Text by 中野誠志
生物の中には、サンゴやイソギンチャクのように蛍光タンパクを所持している生き物がいます。
そうした蛍光タンパクを持つ生物たちは、肉眼では見えない紫外線の光を受けることで、その蛍光発光を励起して可視化することができます。
こうしたダイビングのことを蛍光発光ダイビング、またはフロー(Fluo)ダイビング と呼びます。
夜の真っ暗な海底一面に蛍光発光するサンゴたちの光景は、まさに宇宙を遊泳しているかのような幻想体験です!!
この技術は医学にも応用されていまして、特定のタンパク質を発光追跡していろいろな研究がなされているそうです。
著者の中野もこの水中生物の蛍光発光の撮影を追求していまして、今まで何度も「おはよう日本」などのテレビ番組で取り上げてもらっています。
2014/1/11
NHKの【おはよう日本】で特集されました!
http://www.nhk.or.jp/ohayou/marugoto/2014/01/0111.html
2014/10/11
天草の海で私が水中撮影した番組が放送されました。
BSジャパン開局15周年特番『追え!光のメッセージ』
http://www.bs-j.co.jp/hikari/
Fluo(蛍光発光)Divingとは!!
ナイトダイビングをやったことある方の中にはご存じの方もいるかと思いますが、蛍光発光Fluorescentというものがあります。
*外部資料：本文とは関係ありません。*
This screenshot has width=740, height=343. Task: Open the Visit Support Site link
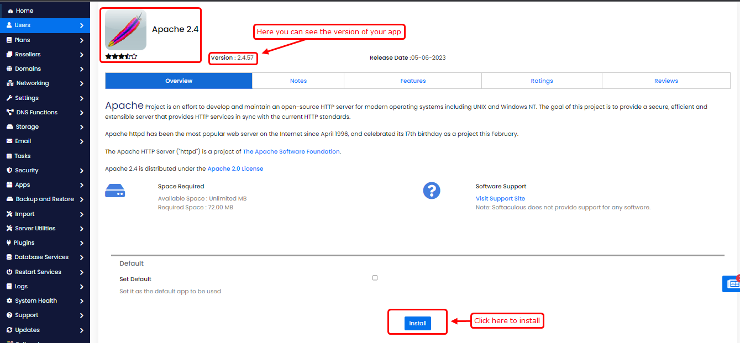(500, 199)
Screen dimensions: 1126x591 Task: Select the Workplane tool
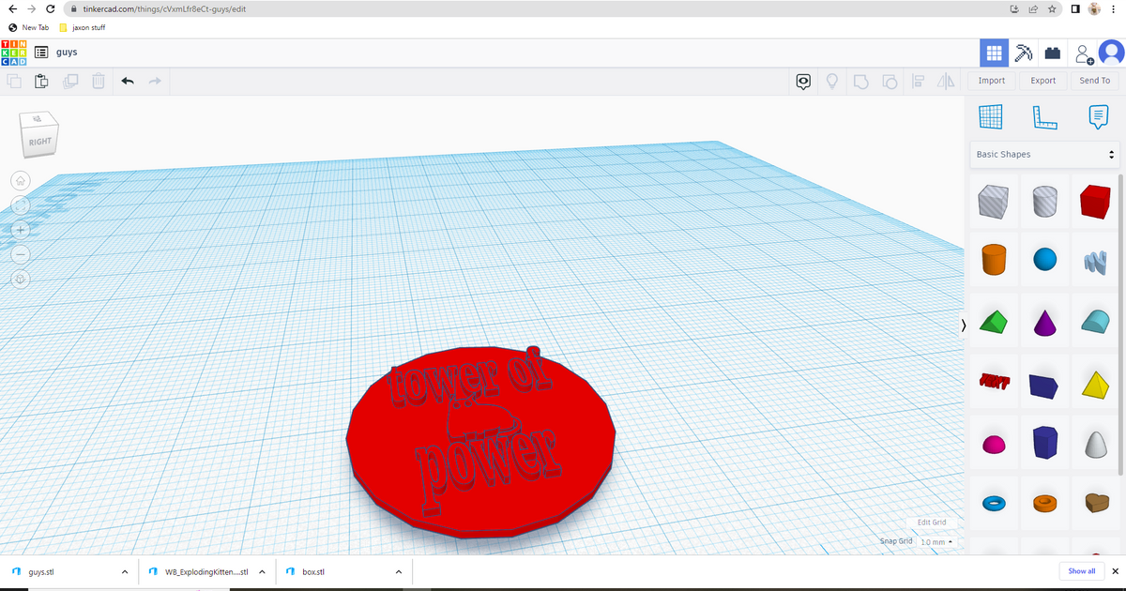[x=991, y=117]
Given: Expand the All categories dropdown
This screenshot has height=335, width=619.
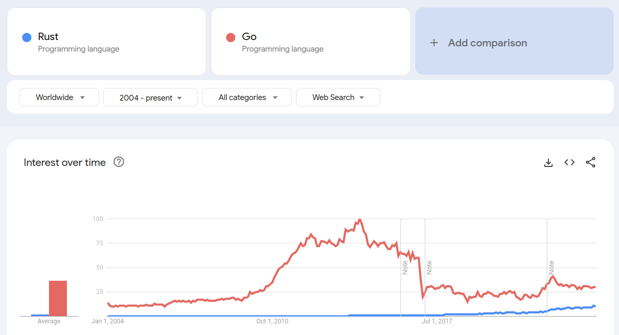Looking at the screenshot, I should pyautogui.click(x=247, y=97).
左の残圧計には蓄光塗料を使ってあるわけですが、実は生物の中にも元々DNAに蛍光タンパクを所持しているものがいるそうで、発光するものたちがいるんです。
そうした生物たちの蛍光発光を見れるようにするのが、このFluo Divingというわけです。
私はそうした生物の蛍光発光を見るために特殊な水中ライトを使用しています。
上の写真のライト&モーション社のSOLA NIGHTSEAライトと、
KELDAN社のLUNA4 UVライトです。
これらのライトで照らしている状態で、そのままシロウミウシを撮影してみました。
このように、通常は青一色の世界となります。
次に、SOLA Night Seaで照らしている状態で、マスクやカメラの前に蛍光を励起するカメラフィルターをかざして観察します。
SOLA Night Seaで照らしながら、カメラにナイトシーカメラフィルターを装着して撮影。
シロウミウシのように、光らない生物は真っ暗になってしまい何も見えませんし写りません。
SOLA Night Seaに標準付属の白色光フィルターをつけた状態でシロウミウシを撮影。
通常の水中ライトやストロボで撮影するのと同じです。
<蛍光発光する生物の探し方>
蛍光発光する生物は、ブラックライト(UVライト)やブルーライトを照射した場合、青一色の世界の中で、鮮やかなオレンジ色に光っているように見えます。
そのまま撮影するとどうしても青く写ってしまいますので、これにナイトシーカメラフィルターを使って撮影すると、青の光をカットすることができて、蛍光発光を際立たせて撮影することが可能になります。
マクロレンズでの蛍光発光撮影において、問題となるのは照射する光が蛍光励起フィルターに映り込むことです。
ワイドビームタイプの蛍光発光ライトでこの問題が発生します。
そのため、マクロレンズでの蛍光発光撮影では、照射角が狭くて光量が強いUVライトやブルーライトを使用すると良いでしょう。
一番のお勧めはSOLA NIGHTSEAです。
レバー1つでワイド←→スポットの切り替えができますし、弱いワイド光からスポット光に変更した際には最初から光量が一番強い状態に設定されますから、そのまますぐに撮影に移ることができます。これがどのぐらい快適なことなのかは、一度撮影してみないとわからないでしょう。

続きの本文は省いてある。